EXERCISE BRIEF: Lines in the material below that include "computer" need to be tallied; give the total alone.

======

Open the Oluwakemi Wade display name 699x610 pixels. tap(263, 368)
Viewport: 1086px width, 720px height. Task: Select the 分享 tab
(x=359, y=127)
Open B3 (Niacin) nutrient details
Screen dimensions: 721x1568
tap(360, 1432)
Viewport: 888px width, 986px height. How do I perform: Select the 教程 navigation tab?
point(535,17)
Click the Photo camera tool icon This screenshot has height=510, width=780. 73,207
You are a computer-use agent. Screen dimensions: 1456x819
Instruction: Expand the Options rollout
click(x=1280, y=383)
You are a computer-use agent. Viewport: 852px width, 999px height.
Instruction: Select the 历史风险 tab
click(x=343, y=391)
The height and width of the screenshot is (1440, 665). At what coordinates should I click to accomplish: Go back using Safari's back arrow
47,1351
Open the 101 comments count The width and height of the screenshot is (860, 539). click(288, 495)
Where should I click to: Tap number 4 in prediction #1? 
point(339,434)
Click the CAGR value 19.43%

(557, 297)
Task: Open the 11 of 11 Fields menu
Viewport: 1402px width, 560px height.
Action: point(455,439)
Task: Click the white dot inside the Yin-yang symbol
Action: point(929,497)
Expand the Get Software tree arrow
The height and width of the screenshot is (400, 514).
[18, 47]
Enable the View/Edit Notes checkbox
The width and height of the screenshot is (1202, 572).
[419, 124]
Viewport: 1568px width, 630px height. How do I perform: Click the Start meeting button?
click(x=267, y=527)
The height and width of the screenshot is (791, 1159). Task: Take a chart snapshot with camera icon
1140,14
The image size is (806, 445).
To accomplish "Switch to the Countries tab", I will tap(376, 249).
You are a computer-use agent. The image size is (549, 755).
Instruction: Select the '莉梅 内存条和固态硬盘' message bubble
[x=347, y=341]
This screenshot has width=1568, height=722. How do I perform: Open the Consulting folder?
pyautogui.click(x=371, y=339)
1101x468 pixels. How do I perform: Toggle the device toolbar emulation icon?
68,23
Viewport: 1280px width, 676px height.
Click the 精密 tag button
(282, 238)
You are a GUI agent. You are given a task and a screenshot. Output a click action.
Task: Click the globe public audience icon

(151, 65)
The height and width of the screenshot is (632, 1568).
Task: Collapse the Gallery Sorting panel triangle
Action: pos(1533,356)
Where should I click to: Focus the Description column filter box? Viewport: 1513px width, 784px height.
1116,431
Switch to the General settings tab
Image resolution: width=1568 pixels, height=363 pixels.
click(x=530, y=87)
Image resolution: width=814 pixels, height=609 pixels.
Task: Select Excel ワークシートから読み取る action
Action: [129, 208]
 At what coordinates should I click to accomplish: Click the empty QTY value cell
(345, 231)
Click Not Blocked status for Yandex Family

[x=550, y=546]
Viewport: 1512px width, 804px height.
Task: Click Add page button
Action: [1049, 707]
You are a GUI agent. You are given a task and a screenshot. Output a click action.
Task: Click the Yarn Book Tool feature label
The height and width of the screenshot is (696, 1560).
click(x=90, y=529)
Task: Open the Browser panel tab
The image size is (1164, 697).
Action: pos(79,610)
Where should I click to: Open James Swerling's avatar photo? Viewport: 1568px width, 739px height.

======

EXERCISE SOLUTION: 3